Ceritinib is used for the treatment of patients with anaplastic lymphoma kinase (ALK)-rearranged non-small cell lung cancer (NSCLC), who are at the risk of developing bone metastasis. During bone metastasis, tumor cells release factors that induce osteoclast formation, resulting in osteolysis. However, the effect of ceritinib on osteoclast formation remains unclear.

Methods

Osteoclastogenesis was induced to assess the effect of ceritinib on osteoclast formation and osteoclast-specific gene expression. Western blotting was used to examine the molecular mechanisms underlying the effect of ceritinib on osteoclast differentiation. An in vivo ovariectomized mouse model was established to validate the effect of ceritinib in suppressing osteoclast formation and preventing bone loss.

Results

The differentiation of osteoclasts and the expression of osteoclast-specific genes were inhibited upon ceritinib stimulation.

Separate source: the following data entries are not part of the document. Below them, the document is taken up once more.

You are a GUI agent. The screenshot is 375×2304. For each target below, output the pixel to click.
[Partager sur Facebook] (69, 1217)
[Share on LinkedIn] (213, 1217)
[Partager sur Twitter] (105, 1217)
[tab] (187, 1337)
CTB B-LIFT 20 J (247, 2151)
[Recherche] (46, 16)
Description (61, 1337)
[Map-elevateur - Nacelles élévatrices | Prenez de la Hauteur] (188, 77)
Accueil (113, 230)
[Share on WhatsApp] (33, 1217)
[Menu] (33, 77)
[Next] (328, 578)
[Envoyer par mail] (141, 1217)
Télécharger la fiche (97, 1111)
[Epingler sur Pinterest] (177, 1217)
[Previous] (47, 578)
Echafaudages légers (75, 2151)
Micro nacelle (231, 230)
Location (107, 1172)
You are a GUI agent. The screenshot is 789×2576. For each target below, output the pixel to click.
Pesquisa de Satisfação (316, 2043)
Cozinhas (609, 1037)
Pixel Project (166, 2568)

Ceritinib suppressed Akt and p65 phosphorylation during the receptor activator of nuclear factor kappa-B ligand (RANKL)-induced osteoclastogenesis. The administration of ceritinib to ovariectomized mice ameliorated trabecular bone loss by inhibiting osteoclast formation.

Conclusions

Ceritinib is beneficial in preventing bone loss by suppressing osteoclastic Akt and nuclear factor κB (NF-κB) signaling.